Par jugement du 15 décembre 2011, le Tribunal correctionnel de Paris a déclaré Monsieur Jacques Chirac, ancien Président de la République, coupable de faits de détournement de fonds publics, d’abus de confiance et de prise illégale d’intérêts et, en répression, l’a condamné à deux ans d’emprisonnement avec sursis.

Le Collectif article 67 ne peut être que satisfait de cette décision judiciaire qui met concrètement fin à l’un des tabous les plus persistants de la Cinquième République : la reconnaissance de la responsabilité pénale d’un ancien Chef de l’Etat. En cela, cette décision doit être regardée comme historique et salutaire pour nos institutions.

Le Collectif salue tout particulièrement le travail et l’engagement de l’association Anticor, et plus particulièrement de ses deux conseils à l’audience, Mes Jérôme KARSENTI et Jérémy AFANE-JACQUART, qui ont dû, dans des conditions abracadabrantesques, défendre les intérêts de la société après la défection de son représentant statutaire, le ministère public.

Cette décision judiciaire emporte pour les membres du Collectif deux séries de conséquences.

La réforme du statut juridictionnel du Président de la République apparaît aujourd’hui comme une évidence.
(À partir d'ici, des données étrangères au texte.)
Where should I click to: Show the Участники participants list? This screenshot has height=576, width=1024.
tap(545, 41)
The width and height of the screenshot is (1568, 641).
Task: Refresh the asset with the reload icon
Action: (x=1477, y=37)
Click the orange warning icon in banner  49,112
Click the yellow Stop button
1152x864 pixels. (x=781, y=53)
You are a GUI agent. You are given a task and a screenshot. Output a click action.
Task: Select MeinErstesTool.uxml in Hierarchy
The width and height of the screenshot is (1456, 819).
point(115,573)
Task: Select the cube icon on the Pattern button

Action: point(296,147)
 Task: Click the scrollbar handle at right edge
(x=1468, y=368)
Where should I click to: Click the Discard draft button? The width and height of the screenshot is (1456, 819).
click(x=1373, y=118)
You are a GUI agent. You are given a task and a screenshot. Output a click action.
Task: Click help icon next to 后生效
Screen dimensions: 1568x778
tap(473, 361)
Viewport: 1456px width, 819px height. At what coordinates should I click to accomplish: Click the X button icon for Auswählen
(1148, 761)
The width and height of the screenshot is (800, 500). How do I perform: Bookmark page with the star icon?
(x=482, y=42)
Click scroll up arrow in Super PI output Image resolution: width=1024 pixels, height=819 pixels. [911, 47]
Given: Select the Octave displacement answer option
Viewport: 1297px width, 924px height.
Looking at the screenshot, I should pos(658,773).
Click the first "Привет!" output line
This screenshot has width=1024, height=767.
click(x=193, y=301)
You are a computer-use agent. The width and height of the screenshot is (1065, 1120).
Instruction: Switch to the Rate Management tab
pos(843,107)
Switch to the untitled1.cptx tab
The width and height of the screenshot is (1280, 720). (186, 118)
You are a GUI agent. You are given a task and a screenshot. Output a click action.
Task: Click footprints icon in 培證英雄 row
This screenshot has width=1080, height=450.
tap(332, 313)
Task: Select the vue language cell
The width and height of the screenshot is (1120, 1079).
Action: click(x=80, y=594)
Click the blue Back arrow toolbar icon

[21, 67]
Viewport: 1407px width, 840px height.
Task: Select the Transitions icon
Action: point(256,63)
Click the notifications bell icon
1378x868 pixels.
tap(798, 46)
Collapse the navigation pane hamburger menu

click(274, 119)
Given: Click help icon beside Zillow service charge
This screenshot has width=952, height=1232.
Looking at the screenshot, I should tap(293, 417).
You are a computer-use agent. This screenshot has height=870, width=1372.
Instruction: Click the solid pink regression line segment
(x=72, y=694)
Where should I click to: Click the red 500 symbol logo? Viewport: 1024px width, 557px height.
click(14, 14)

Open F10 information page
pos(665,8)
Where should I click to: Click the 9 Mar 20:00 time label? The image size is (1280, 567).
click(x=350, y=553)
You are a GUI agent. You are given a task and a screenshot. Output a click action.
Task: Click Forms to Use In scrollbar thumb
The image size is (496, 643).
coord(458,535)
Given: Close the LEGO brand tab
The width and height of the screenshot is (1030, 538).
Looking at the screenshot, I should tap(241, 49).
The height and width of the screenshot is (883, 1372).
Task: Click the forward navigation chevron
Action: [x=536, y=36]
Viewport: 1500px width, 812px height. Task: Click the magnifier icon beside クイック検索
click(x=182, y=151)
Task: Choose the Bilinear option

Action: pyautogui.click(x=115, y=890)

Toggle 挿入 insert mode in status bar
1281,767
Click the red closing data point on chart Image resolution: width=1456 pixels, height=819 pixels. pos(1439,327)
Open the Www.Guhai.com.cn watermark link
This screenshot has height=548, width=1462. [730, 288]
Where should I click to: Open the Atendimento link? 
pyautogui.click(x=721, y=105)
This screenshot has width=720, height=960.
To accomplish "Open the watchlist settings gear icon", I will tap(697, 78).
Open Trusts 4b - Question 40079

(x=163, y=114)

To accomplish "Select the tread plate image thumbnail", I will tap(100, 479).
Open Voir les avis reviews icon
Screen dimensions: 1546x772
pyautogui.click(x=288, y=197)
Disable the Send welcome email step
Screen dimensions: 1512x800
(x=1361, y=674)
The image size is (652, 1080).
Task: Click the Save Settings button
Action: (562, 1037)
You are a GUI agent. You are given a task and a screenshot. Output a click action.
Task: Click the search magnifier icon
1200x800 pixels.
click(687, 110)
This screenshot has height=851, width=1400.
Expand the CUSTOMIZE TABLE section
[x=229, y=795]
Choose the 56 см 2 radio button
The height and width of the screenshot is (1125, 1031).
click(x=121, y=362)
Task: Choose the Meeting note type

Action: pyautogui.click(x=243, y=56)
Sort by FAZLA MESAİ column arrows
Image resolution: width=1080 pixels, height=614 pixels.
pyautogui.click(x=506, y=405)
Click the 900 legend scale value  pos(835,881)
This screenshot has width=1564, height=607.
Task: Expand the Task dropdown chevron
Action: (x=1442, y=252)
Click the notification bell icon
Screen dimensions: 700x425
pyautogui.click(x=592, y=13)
Le Collectif article 67 qui réclame depuis 2010 la fin de ce statut exorbitant se réjouit du ralliement quasi unanime de l’ensemble de la gauche au principe d’une nécessaire et inévitable réforme constitutionnelle.

Le Collectif souhaiterait également que l’Assemblée plénière de la Cour de cassation, qui a si largement contribué à la définition du statut pénal du Chef de l’Etat par son arrêt du 10 octobre 2001, n’attende pas l’élection présidentielle de 2012 pour statuer sur la compatibilité de ce statut avec la convention européenne des droits de l’homme.

Toujours sur le plan des réformes nécessaires au rééquilibrage de nos institutions, la réforme du parquet apparaît également indispensable, la position adoptée par le parquet de Paris au cours du Procès Chirac ayant achevé de démontrer que la subordination hiérarchique de ses membres au pouvoir exécutif n’est pas de nature à préserver l’intérêt général, dès lors que sont mis en cause des personnalités proches de la majorité présidentielle.